Malgré cela, « les enfants attendent très très longtemps », a soupiré le DVincent. « On voit 10 h, 16 h, parfois même 24 h, parce qu’ils ont épuisé toutes les ressources à leur disposition », et la difficulté d’obtenir un rendez-vous avec un médecin pousse les parents aux urgences. À l’Hôpital de Montréal pour enfants, le taux d’occupation a atteint 275 %, au CHU Sainte-Justine, il est de 169 %.

Un invité « difficile à gérer »

Cette pression ajoutée par l’influenza fait que les urgences ne sont « pas capable d’augmenter [leur] offre de service » actuellement, malgré les moyens déployés par cellule de crise, qui ont permis des améliorations depuis les dernières semaines, indique le DBoucher. « C’est un rajout qui est extrêmement difficile à gérer. On manque de personnel, c’est ce qu’on appréhendait, mais ça arrive plus tôt cette année », dit-il.

L’ASMUQ presse d’ailleurs Québec d’ordonner la recommandation visant à forcer les étages d’un établissement à augmenter leur capacité d’hospitalisation pour répartir la pression lorsque les urgences sont engorgées à plus de 150 %.

« Il faut que ce soit mis en place rapidement parce que c’est là, d’avoir 200 % [d’occupation] aux urgences, c’est dangereux.

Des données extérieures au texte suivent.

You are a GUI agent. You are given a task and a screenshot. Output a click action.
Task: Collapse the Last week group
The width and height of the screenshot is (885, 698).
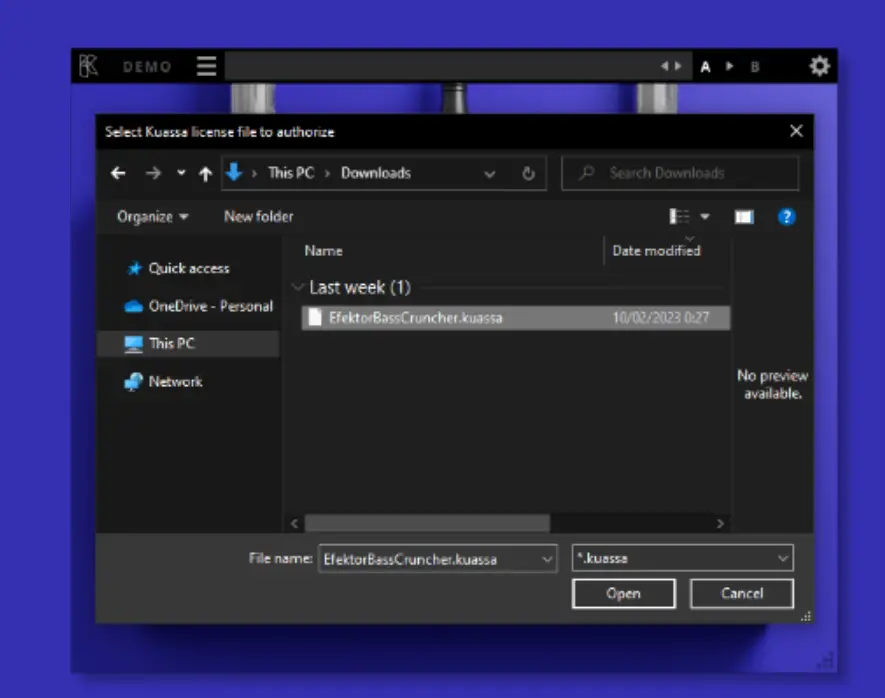297,288

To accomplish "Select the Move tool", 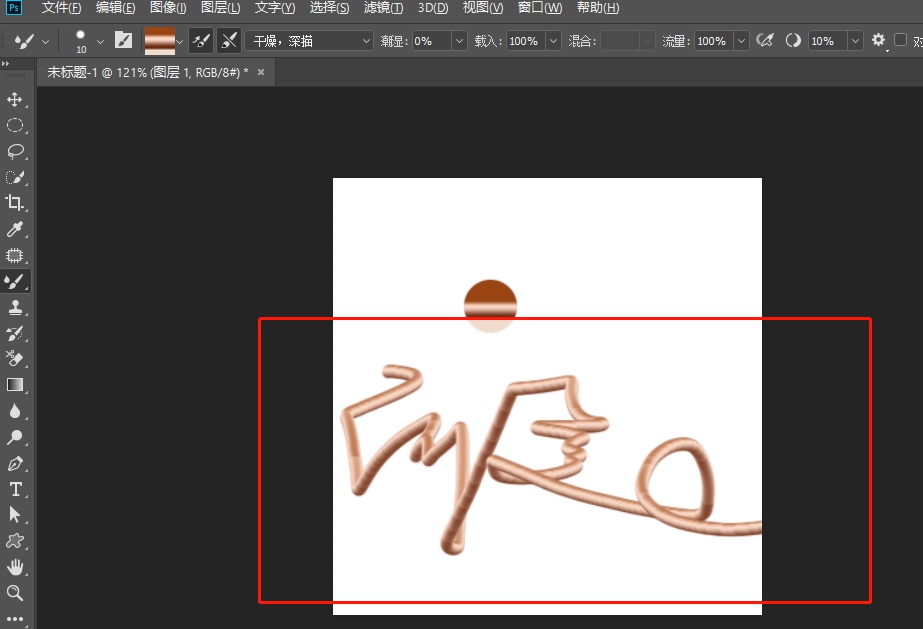I will tap(15, 99).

Il faut trouver un moyen de descendre à 120, 130 % pour nous laisser travailler parce qu’en ce moment le prochain patient malade, on n’est pas capable de le voir », plaide le DBoucher, qui fait partie de la cellule d’urgence créée par le gouvernement Legault.

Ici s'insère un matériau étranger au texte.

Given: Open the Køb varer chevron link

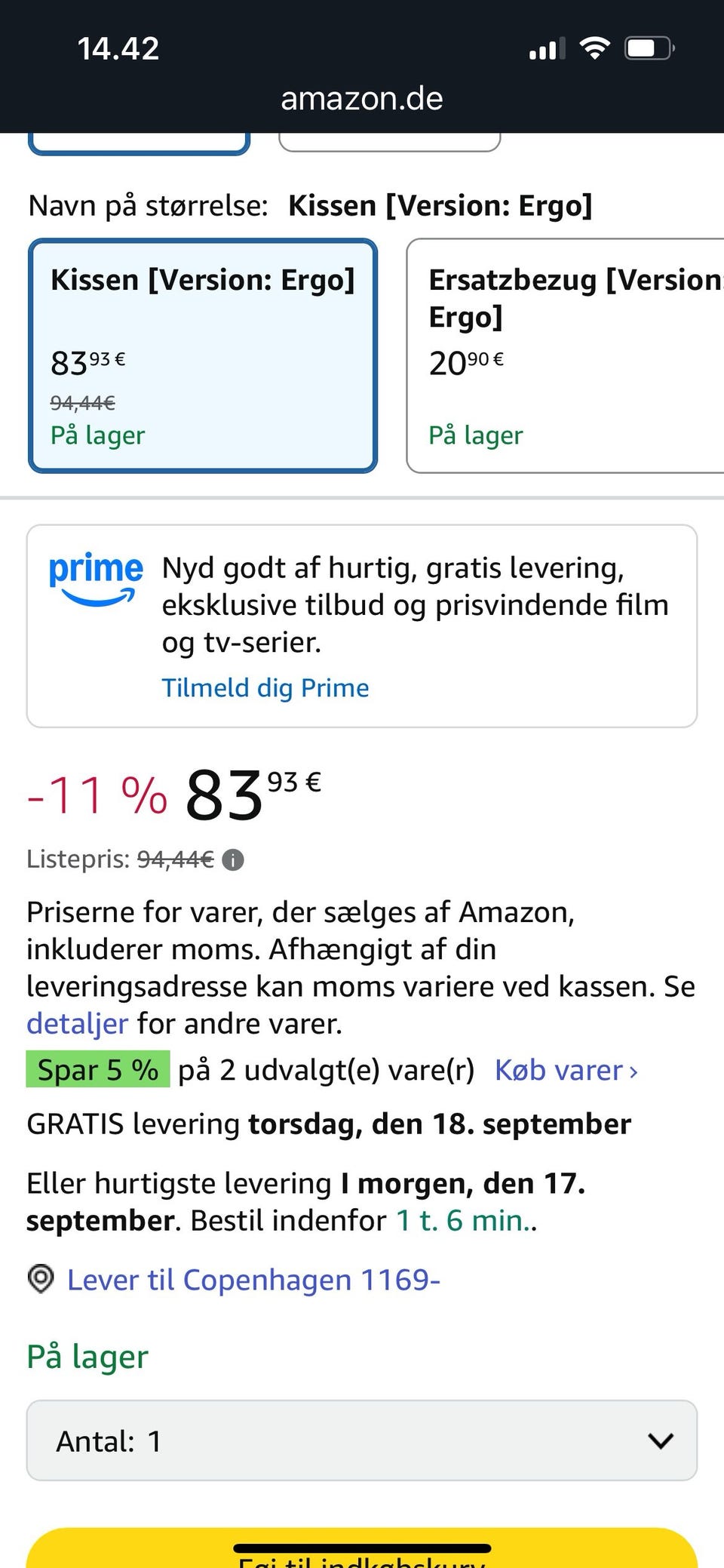Looking at the screenshot, I should click(566, 1070).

De son côté, la Dre Judy Morris, présidente de l’Association des médecins d’urgence du Québec, note que malgré les efforts pour faciliter l’accès à la première ligne du réseau, beaucoup de patients se présentent encore aux urgences alors qu’ils devraient plutôt être vus en clinique.

Au cabinet du ministre de la Santé, Christian Dubé, on admet que la « situation demeure difficile », mais qu’elle « se stabilise et s’améliore sur certains points », comme pour le nombre de patients sur civière qui ne requièrent plus de soins aux urgences.

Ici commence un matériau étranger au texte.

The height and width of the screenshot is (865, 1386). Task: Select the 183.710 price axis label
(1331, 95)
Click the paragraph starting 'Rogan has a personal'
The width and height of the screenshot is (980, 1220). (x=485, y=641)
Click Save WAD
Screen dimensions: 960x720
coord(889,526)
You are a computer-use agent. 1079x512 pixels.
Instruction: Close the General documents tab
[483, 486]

« On est conscient qu’on doit en faire plus encore », a-t-on indiqué. Québec planche actuellement à déployer la ligne pédiatrique 8-1-1 dans d’autres régions. Par ailleurs, plus de 93 % des patients qui téléphonent au Guichet d’accès à la première ligne (GAP) reçoivent actuellement un service en 36 heures ou moins sans devoir passer par l’urgence, selon le cabinet de M. Dubé.

« On a toujours dit que tout était sur la table pour désengorger les urgences et on va continuer d’être à l’écoute des solutions proposées par la cellule de crise. On l’a dit quand on a dévoilé notre Plan santé, tout est dans l’exécution et l’implantation. On a réussi avec la vaccination, on va réussir avec les urgences », a fait valoir le cabinet de M. Dubé dans une déclaration transmise à La Presse.